Starting PhD student pro tips:

- Keep a backlog of “small ideas” that you don’t find the time to work on. Soon enough you will be asked to supervise undergrad students in some capacity, and these ideas will be exactly what they need to get started.
- In the first two years worry about learning and getting settled in your research field. In year 3+ you can worry about churning out papers (but that’s much easier of you have a good understanding of the field and its methods).
- Believe your advisor on strategy matters, believe in yourself when it comes to details and results (we have good intuition about what’s interesting and important, but only you know what you have actually done and what it means).
- Talk to other students as often as you can. No, they likely won’t know how to solve the specific issue you are currently having, but over time you will learn more from your colleagues than from your advisor.
- Relatedly, other people (your advisor, other profs, other students, reviewers) are neither idiots nor almighty gods of knowledge. They will have insights, but some of the things they tell you will turn out to be garbage.
- Always remember that they laughed at Columbus, they laughed at Fulton, they laughed at the Wright Brothers. But they also laughed at Bozo the Clown.

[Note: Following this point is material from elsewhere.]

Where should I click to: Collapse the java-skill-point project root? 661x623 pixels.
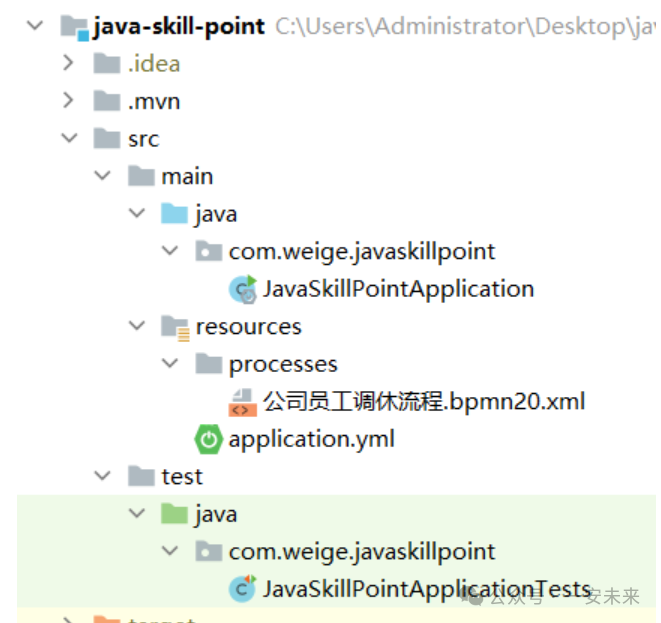point(35,26)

(read: if people consistently don’t buy your idea, consider that they may be correct)
- When assessing if your paper is good enough for a specific venue, don’t take the worst paper you can find as baseline. Peer review isn’t nearly that fair, and standards increase over the years

(but probably submit anyway - better to aim high and fail than to aim low)
- The earlier you learn to see rejection as a temporary setback the better. Your stuff will get rejected, and often for unfair reasons. But very rarely does actual research not get accepted anywhere.

(P.S.: still working on this one myself - I may get there in retirement)
- The one skill that every PhD student in applied CS needs to master is writing in English. Weaknesses in basically anything else can be mitigated by selecting a research topic that plays to your strengths, but if you can’t write it up well then nothing else really matters.
- The best way to improve your writing (besides writing a lot) is reading many, many good papers. Observe not only what results they report, but also how they construct their story and how they structure and build paragraphs, and what plots they use. Copy liberally what you like.